Mac OS 10.9's Mail App — Infinity Times Your Spam
An anonymous reader writes "Email service FastMail.fm has an blog post about an interesting bug they're dealing with related to the new Mail.app in Mac OS 10.9 Mavericks. After finding a user who had 71 messages in his Junk Mail folder that were somehow responsible for over a million entries in the index file, they decided to investigate. 'This morning I checked again, there were nearly a million messages again, so I enabled telemetry on the account ... [Mail.app] copying all the email from the Junk Folder back into the Junk Folder again!. This is legal IMAP, so our server proceeds to create a new copy of each message in the folder. It then expunges the old copies of the messages, but it's happening so often that the current UID on that folder is up to over 3 million. It was just over 2 million a few days ago when I first emailed the user to alert them to the situation, so it's grown by another million since. The only way I can think this escaped QA was that they used a server which (like gmail) automatically suppresses duplicates for all their testing, because this is a massively bad problem.' The actual emails added up to about 2MB of actual disk usage, but the bug generated an additional 2GB of data on top of that."
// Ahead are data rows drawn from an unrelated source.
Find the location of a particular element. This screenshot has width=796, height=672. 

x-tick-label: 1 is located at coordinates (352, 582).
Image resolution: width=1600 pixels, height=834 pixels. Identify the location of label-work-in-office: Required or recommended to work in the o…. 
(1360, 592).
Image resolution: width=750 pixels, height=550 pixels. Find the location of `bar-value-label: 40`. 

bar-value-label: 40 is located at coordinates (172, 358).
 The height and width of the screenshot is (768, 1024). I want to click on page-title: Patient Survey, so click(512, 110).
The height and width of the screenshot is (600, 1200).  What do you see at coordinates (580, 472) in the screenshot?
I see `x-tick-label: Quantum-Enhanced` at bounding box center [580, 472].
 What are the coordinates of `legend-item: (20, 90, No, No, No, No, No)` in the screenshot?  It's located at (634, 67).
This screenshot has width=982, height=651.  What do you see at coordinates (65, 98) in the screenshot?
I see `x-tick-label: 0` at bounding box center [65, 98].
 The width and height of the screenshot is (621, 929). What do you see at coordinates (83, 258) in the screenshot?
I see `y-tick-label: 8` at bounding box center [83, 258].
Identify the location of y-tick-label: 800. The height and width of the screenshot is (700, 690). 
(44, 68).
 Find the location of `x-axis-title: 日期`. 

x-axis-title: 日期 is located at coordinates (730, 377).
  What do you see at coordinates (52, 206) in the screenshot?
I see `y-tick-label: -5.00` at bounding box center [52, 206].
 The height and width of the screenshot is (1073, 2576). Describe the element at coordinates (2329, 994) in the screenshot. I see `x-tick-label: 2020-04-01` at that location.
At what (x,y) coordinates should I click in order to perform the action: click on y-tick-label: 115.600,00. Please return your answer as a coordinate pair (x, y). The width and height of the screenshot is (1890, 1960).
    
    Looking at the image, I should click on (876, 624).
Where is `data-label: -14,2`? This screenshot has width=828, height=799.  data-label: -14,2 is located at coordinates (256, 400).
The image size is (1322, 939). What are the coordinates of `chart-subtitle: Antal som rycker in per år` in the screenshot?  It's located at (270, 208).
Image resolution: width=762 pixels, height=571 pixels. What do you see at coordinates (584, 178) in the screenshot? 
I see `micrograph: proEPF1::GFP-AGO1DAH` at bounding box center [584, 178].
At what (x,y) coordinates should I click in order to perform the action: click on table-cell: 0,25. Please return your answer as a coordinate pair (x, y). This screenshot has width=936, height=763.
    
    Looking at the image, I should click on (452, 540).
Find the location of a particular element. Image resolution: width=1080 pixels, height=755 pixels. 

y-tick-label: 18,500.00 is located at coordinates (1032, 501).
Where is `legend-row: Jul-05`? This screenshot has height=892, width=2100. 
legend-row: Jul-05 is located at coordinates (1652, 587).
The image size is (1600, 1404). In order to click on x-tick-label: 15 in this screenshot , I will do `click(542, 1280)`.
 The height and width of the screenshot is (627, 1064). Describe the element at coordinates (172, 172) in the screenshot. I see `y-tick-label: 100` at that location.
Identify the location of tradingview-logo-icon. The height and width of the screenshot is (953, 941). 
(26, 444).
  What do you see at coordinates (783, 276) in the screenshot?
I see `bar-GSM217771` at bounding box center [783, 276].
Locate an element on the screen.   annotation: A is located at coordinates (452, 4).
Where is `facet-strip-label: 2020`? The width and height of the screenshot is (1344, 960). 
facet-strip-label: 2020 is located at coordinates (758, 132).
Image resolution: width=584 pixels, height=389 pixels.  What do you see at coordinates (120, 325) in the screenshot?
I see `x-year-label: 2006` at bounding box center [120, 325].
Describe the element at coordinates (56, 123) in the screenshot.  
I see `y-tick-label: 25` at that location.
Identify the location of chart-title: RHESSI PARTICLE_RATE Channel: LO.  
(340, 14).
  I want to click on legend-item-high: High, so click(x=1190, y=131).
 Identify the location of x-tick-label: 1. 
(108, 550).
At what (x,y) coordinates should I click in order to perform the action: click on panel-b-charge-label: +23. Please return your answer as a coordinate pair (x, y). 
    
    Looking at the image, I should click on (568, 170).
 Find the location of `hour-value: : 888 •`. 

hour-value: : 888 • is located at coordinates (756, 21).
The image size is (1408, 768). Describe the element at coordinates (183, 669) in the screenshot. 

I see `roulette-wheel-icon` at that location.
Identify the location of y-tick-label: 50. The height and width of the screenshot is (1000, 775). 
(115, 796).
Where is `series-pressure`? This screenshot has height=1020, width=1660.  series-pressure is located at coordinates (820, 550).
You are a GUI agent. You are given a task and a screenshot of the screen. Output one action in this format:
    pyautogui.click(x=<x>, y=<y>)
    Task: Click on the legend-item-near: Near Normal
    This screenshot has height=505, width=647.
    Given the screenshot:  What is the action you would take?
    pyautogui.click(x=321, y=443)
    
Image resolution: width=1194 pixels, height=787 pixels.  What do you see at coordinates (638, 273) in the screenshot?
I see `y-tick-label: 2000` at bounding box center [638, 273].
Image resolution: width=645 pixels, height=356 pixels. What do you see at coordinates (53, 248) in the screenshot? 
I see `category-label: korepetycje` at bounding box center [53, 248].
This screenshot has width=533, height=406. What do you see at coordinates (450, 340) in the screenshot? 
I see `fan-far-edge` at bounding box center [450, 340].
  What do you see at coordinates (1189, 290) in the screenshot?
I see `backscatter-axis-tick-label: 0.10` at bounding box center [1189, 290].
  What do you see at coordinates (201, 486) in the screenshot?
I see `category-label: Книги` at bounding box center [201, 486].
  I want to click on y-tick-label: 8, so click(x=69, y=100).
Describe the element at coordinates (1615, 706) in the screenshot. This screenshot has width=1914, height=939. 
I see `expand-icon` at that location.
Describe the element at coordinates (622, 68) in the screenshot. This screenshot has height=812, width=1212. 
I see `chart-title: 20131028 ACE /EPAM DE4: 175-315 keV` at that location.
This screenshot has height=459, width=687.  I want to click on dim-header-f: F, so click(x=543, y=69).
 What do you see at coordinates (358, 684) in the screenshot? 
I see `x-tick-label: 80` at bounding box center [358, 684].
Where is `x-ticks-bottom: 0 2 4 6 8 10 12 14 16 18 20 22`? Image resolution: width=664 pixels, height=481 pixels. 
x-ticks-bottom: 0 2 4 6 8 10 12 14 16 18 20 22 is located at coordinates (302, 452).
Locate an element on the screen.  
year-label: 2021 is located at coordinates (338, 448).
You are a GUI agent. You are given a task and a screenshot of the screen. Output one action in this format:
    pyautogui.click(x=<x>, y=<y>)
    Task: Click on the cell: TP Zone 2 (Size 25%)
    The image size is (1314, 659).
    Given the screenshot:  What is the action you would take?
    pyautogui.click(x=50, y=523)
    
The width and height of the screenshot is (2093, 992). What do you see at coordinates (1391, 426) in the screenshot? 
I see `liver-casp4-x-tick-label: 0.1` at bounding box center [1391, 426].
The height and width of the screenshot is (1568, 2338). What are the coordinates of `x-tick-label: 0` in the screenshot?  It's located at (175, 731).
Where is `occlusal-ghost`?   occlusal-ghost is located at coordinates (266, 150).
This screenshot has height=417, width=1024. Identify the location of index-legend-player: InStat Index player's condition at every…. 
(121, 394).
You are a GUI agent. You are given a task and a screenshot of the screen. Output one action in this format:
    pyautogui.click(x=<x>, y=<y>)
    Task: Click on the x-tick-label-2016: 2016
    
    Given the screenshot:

I filed some bugs on Mavericks' Mail right after the first developer preview came out (all ended up being marked as duplicates, so others were having the same issue). All were closed the week before the GM was released. And all are still present in the GM; they're MailGmail specific. However, enabling "All Mail" and removing [Gmail] from my IMAP path prefix made everything work.
Clearly, whoever rewrote Mail to "better" support Gmail decided that as long as it worked okay with just the right settings, any deviation from that wasn't a bug but just user error. Despite the fact that those settings were both perfectly valid and *incredibly* common.
I think moving OS X to a yearly release schedule results in them pushing things out too fast. It's bad enough with iOS, and OS X is a more complex beast.
If you think the 'stuff that ships with my food production systems is FLAWLESS' you are an idiot who doesn't understand the way the world works.
I've worked in food production and medical, nothing is flawless, you have to be an idiot to make such retarded statements.
You mitigate the risk, try to double/triple/quadrupal check for problems and build in fail-SAFE systems, but you are not flawless.
Your statement sounds more like an arrogant cluebie beginner who's going to get a nice spanking when reality finally hits.
Nothing is flawless, to imply you've created something flawless shows your ignorance.